Tantangan dimulai ketika orang tuanya mulai keberatan, karena menilai Vita layak untuk kerja kantoran sebagai pegawai. Akhirnya Vita sempat menuruti kemauan keluarga dan bekerja sebagai pegawai biasa. Vita memilih bidang pekerjaan advertising sebagai copywriter. Di sini lah fokusnya mulai terpecah dan bymouchoff sementara waktu.
2014 menjadi titik jenuhnya dalam berkarir dan per 2015 Vita memutuskan resign dan memilih jalannya sebagai pebisnis. bymouch kemudian dihidupkan kembali. Tentu saja pihak keluarga perlu diberi pengertian sedikit demi sedikit. “Aku kerja bukan untuk kejar karir, target aku bisa jadi orang berguna dan berilmu. Aku bekerja untuk dicukupkan bukan dimewahkan,” ujar Vita. Perlahan orang tua Vita mengerti. bymouch juga berkembang menjadi jasa dekorasi untuk berbagai event keluarga, seperti lamaran dan pernikahan, hingga sekarang.

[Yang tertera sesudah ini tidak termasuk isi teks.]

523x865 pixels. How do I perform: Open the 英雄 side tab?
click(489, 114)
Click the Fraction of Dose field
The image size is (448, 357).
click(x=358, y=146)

Bagaimana cara promosi bymouch? Mouth to mouth, digital, dan e-commerce. Bagi Vita, kombinasi ketiganya sangat membantu bymouch berkembang hingga saat ini.
Memulai bisnis saat pandemi, bisa kah? Tentu saja bisa. Ini tips dari Vita yang bisa banget dipraktikkan:
Jangan ragu untuk memulai
Selalu coba untuk berpikir positif
Percaya diri dengan produk yang akan dijual
Survei dan coba berbagai platform
Selalu tahu dan paham dengan keadaan pasar, agar bisa improvement
Jangan ragu untuk ikut berbagai komunitas yang sekiranya pas dengan target pasar.

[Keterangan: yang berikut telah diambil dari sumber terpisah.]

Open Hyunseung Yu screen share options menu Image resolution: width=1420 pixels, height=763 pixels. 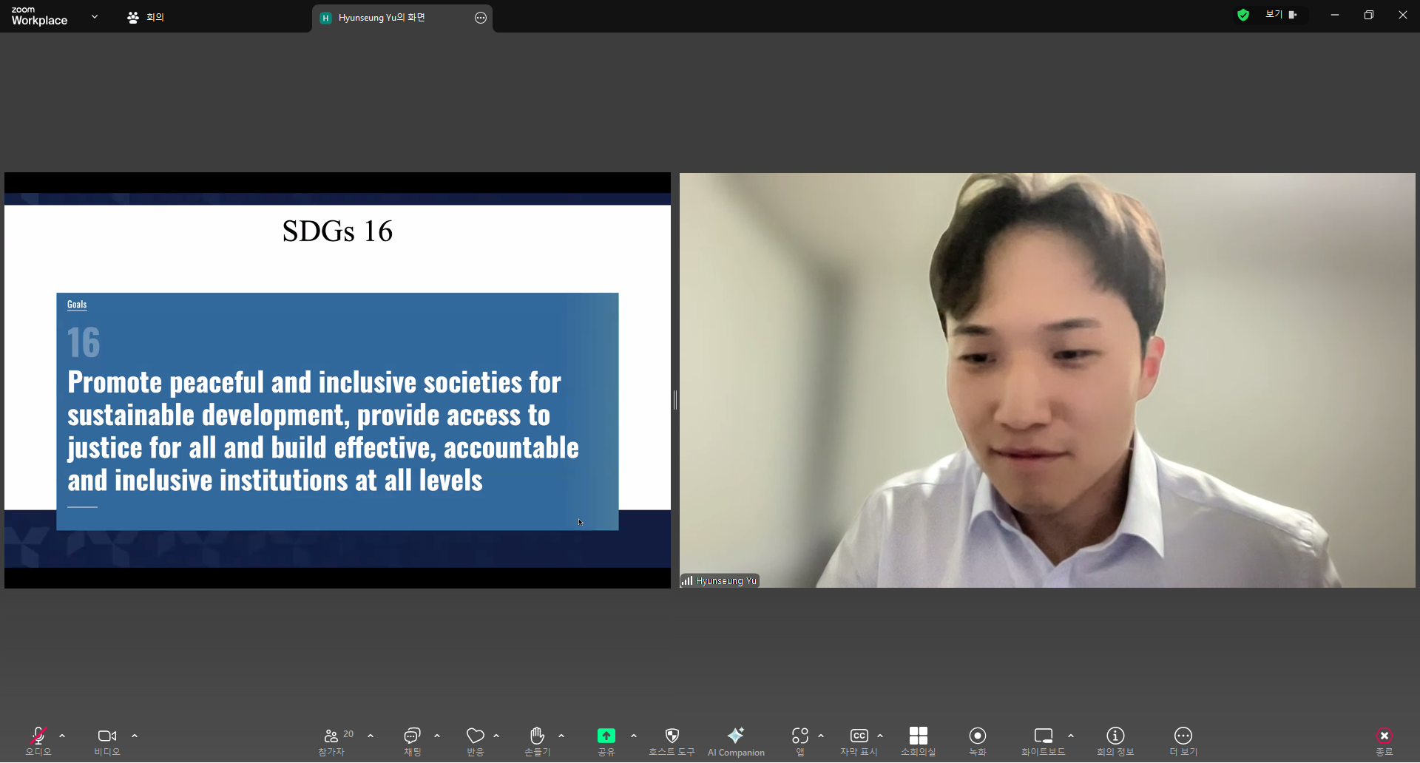point(481,18)
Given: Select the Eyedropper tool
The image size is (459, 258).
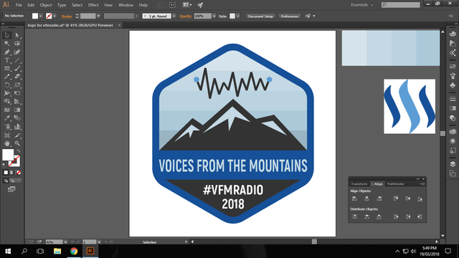Looking at the screenshot, I should [x=7, y=118].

Tidak ada yang menyangka bahwa 2020 akan menjadi tahun yang penuh perjuangan bagi setiap orang. Namun tahun ini juga menjadi spesial bagi Gabriella Sheena, karena berhasil membawa Gabster Fashion Consulting bertahan hingga tahun yang kedua. Bagi Sheena, ini menjadi salah satu titik penting yang mungkin tidak pernah dibayangkan. Sejak duduk di sekolah menengah, Sheena sudah tahu akan melabuhkan pilihan pada dunia fashion. Sempat mengikuti pendidikan formal fashion marketing di Parsons School of Design, New York, dan menjalani magang di beberapa fashion brand ternama seperti MK, Vera Wang, bahkan Chanel, Sheena kemudian memutuskan untuk kembali ke tanah air.
Alasannya? Gue pengen banget membantu local brand untuk bisa bersinar, nggak cuma dalam negeri, tapi bisa sampai ke LN. Impian gue, suatu saat jalan ke mall, brand lokal sudah menggeser posisi brand internasional.

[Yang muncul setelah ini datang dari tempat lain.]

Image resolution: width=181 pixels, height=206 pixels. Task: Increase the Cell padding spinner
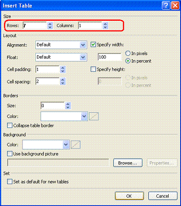63,68
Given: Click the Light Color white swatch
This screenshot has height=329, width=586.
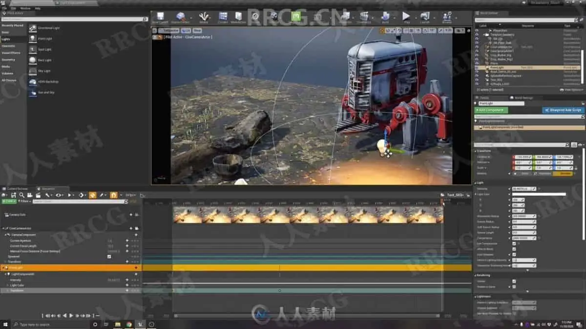Looking at the screenshot, I should (x=539, y=194).
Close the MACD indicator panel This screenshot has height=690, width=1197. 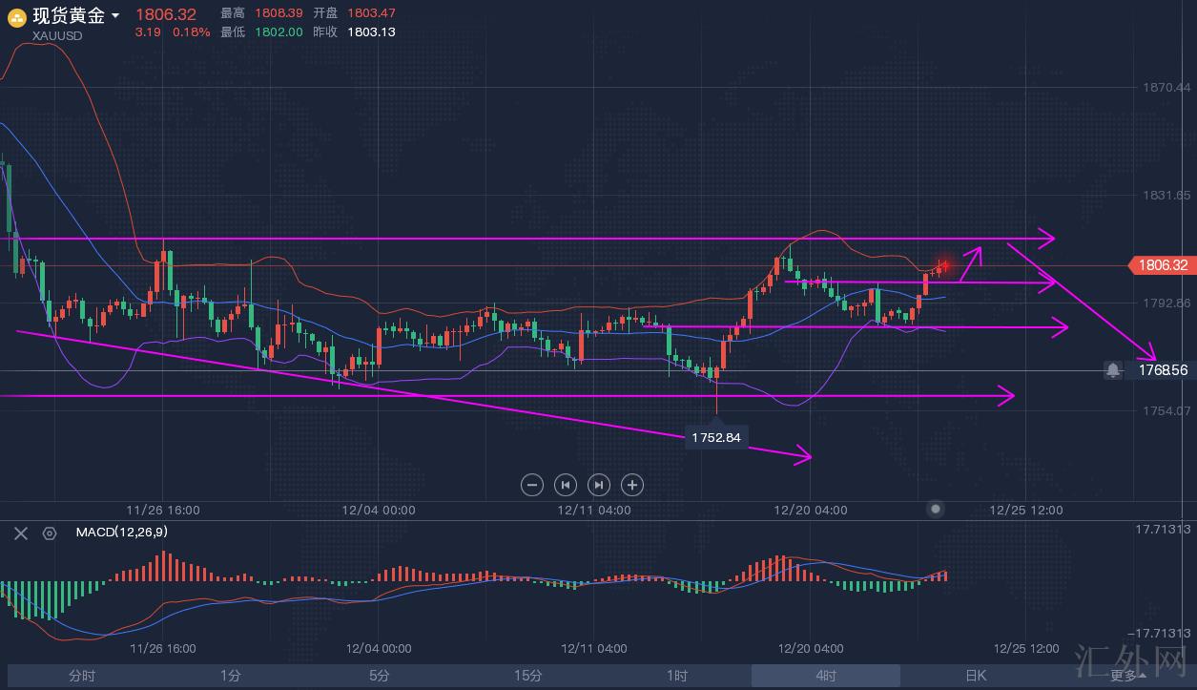coord(21,533)
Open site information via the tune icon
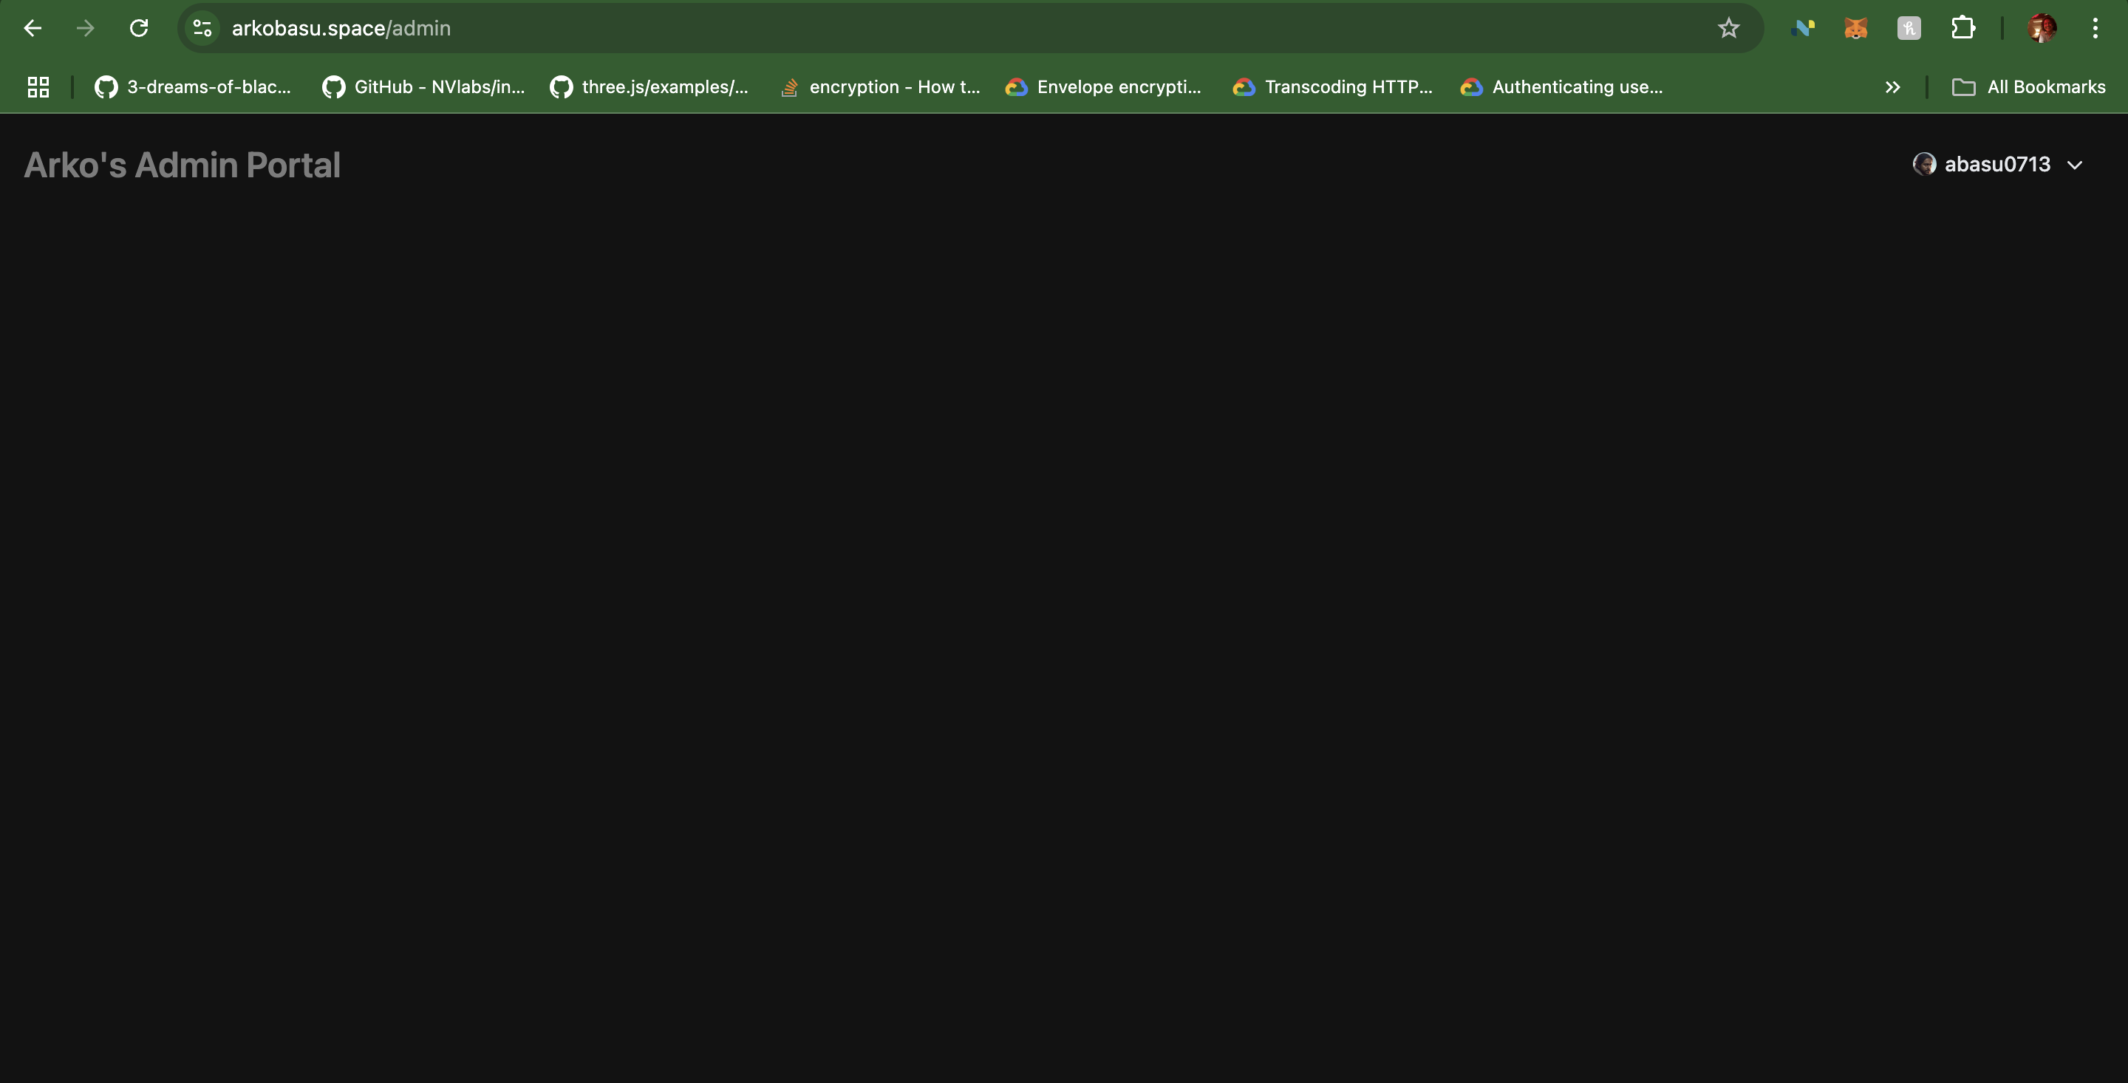The height and width of the screenshot is (1083, 2128). (201, 27)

Gabster Fashion Consulting, IG: @gabstersays
2018 kemudian menjadi titik awal perjalanan Gabster Fashion Consulting, sebuah konsultan fashion yang menyediakan jasa campaign, digital marketing, photoshoot, bahkan memiliki konveksi juga. Sempat mengalami underestimate dari banyak orang, Sheena sadar bahwa mendapatkan kepercayaan klien adalah hal yang tersulit. Hingga akhirnya Gabster Fashion Consulting semakin berkembang seperti sekarang.
Gabriella Sheena, founder of Gabster Fashion Consulting
Bagi kamu yang ingin membuat atau mengembangkan brand lokal, terutama di bidang fashion, maka kamu bisa coba terapkan saran dari Sheena ini. Menurut Sheena, ada 3 hal utama yang harus ditetapkan sebelum awal berbisnis, yaitu:
Tentukan brand kayak gimana, identitas, karakternya mau apa?
Tentukan brandingnya mau mengangkat tema apa?
Tentukan target market, mau dijual di mana, ke mana?
Setelah tiga hal ini terpenuhi, biasanya soal nama dan logo akan mengikuti selanjutnya. Logo yang catchy juga penting, tapi itu bukan jadi problem utama. Jadi perjelas dulu visi dan misi brand, karena kalau tidak, biasanya di tengah perjalanan malah bingung dan akhirnya hanya bisa mengikuti tren saja.
Hal ini juga berlaku tentang pemasaran produk dan komunitas. Dalam pemasaran, apalagi di masa seperti ini, sangat bergantung dari visual image yang hanya bisa tercapai jika visi misinya jelas. Brand juga harus berani untuk menyuarakan nilai-nilai yang mereka percayai.
“Terkadang orang itu beli bukan karena butuh, tapi karena brand memiliki nilai yang sama dengan konsumen, misalnya mendukung gerakan tertentu. Otomatis mereka yang membeli, merasa memiliki kesamaan dan brand secara sadar sudah di-branding.”
Konsumen ini yang nantinya menjadi konsumen loyal dan bisa digunakan sebagai komunitas dari brand tersebut. Bagi brand baru dan yang tidak berafiliasi dengan kelompok mana pun, hal ini menjadi sangat menguntungkan.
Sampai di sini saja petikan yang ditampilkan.